El caso llegó a manos del fiscal Fernando Cartasegna, quien recibió la denuncia de un hombre, quien aseguró que el dueño de un bar platense le prohibió la entrada a su hijo por el calzado que tenía puesto. La misma persona fue la contó la operatoria de la venta de entradas. La empresa ofrece la realización de la fiesta y los chicos vender las entradas con esas condiciones.
El hecho ocurrió el fin de semana pasado en una fiesta organizada entre una agencia de turismo (el nombre de la compañía se preserva por pedido judicial para no entorpecer al investigación), y estudiantes secundarios de tres colegios.
El fiscal Fernando Cartasegna dijo que pedirá la intervención del Inadi y adelantó que la investigación se amplificará para determinar si las empresas turísticas establecen la explotación de menores, al hacerlos vender entradas para fiestas privadas y quedarse con el mayor porcentaje de la recaudación.
El episodio se registró durante la madrugada del sábado en el bar Rouse, de diagonal 74 entre 57 y 58, en una fiesta organizada por una agencia que ofrece viajes de egresados, para la cual los alumnos de tres colegios de la ciudad vendieron entradas. Según trascendió, el costo de cada ticket fue de 50 pesos y el 60 por ciento de la recaudación final quedó en manos de la empresa, mientras que el restante 40 fue para los adolescentes.

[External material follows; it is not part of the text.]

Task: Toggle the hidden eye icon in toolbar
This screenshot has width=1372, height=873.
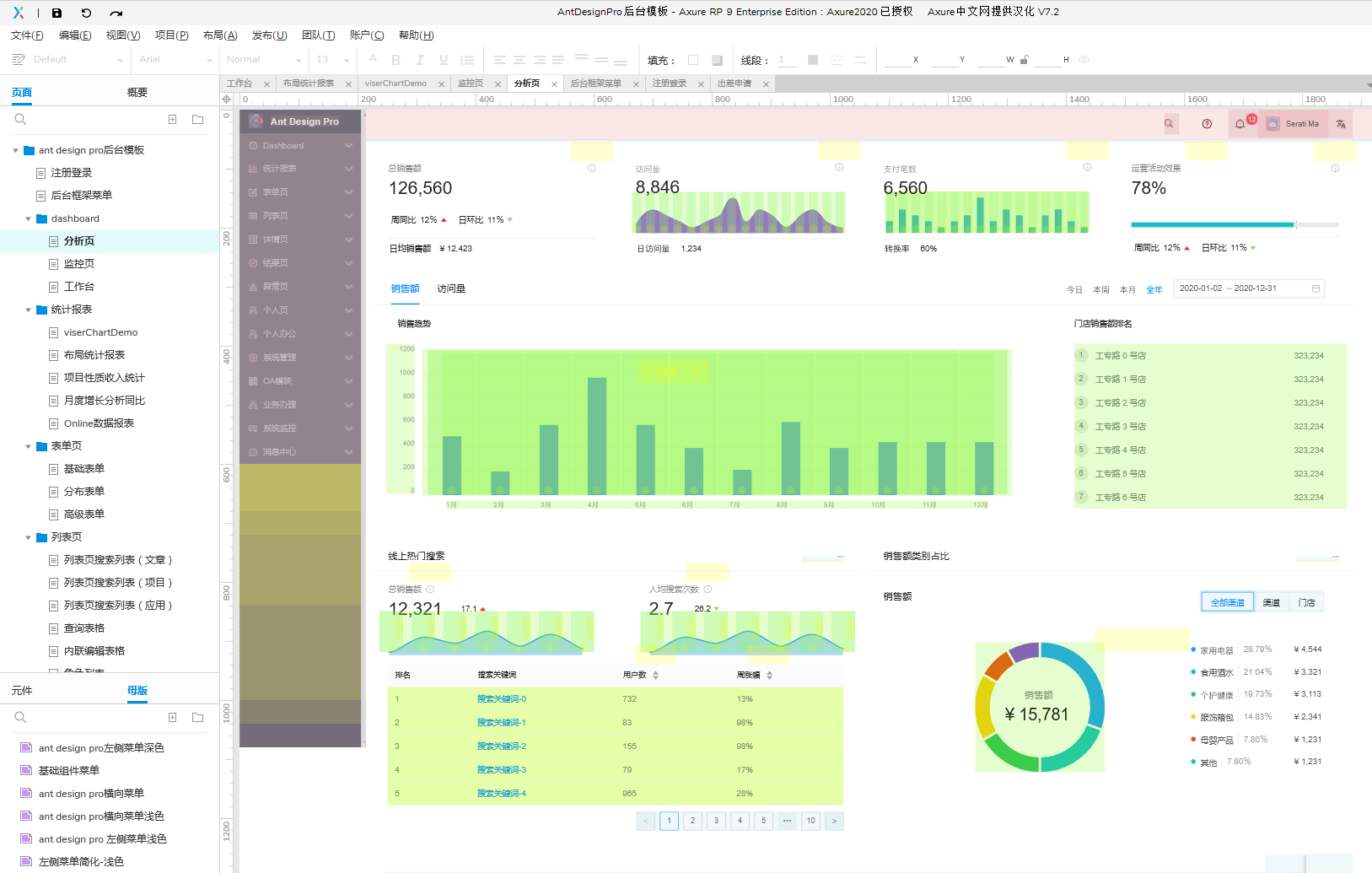Action: coord(1084,60)
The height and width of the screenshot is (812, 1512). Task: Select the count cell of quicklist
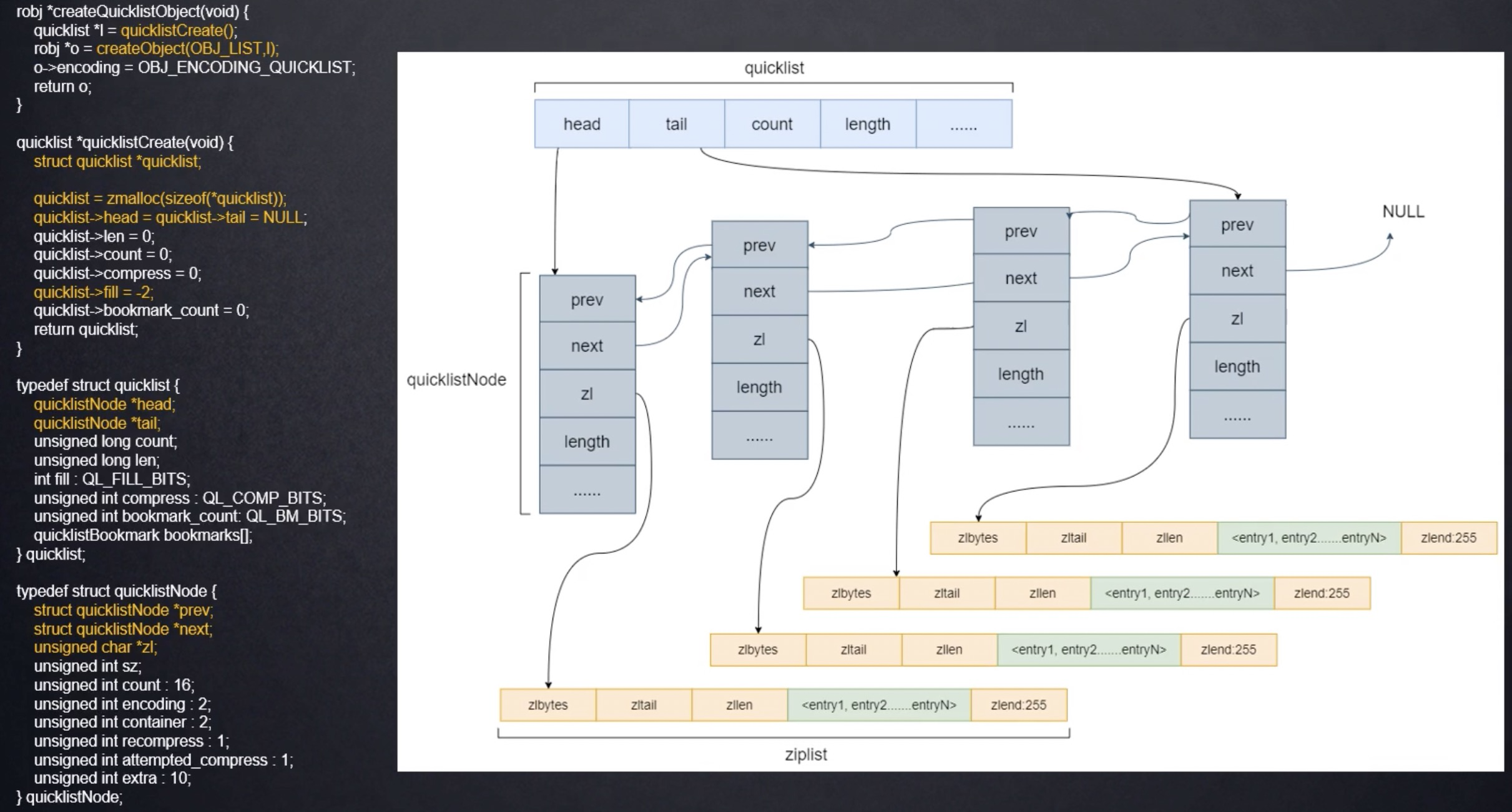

"Altas llantas". El conflicto se originó cuando –siempre según la denuncia- el dueño del lugar le prohibió la entrada a uno de los alumnos por el calzado que llevaba puesto. “Tenía unas zapatillas deportivas con cámara de aire. La verdad no entiendo cómo una marca o modelo es parámetro para entrar o no a un bar”, cuestionó Cartasegna.
El caso llegó a manos del fiscal, quien aseguró a este medio que de no oficializarse la denuncia por parte del padre que lo llamó, la investigación será abierta de oficio. Además reconoció que pedirá la intervención del Inadi porque el caso registra una grave cuestión discriminatoria ya que se violaron varias convenciones internacionales.
Cartasegna amplió a Diagonales que del episodio se detectó una gran falta por parte de los propietarios del espacio recreativo, ya que “si no dejaron entrar al joven por una cuestión de seguridad tampoco deberían realizar un evento con menores y permitir la venta de alcohol”.
¿Explotación? La investigación tendrá además otra dirección y el funcionario judicial intentará determinar si la empresa turística realiza o no un aprovechamiento de los jóvenes para generar ingresos.
Cartasegna informó que los alumnos pagan cerca de 20 mil pesos para el viaje de egresados y que las fiestas pretenden aliviar el costo del paquete, aunque el 60 por ciento del dinero reunido se lo queda la agencia.
“Voy a abrir la causa por averiguación del delito de explotación de menores. A los alumnos no les dan nada relacionado con el viaje por vender entradas. Ni noches o excursiones pagas. No hay otra iniciativa que recaudar dinero”, sentenció.
Así, las empresas turísticas encargadas principalmente de vender paquetes de viajes de egresados estarán en el ojo de la Justicia local. También el resto de los locales nocturnos donde se realizan las fiestas.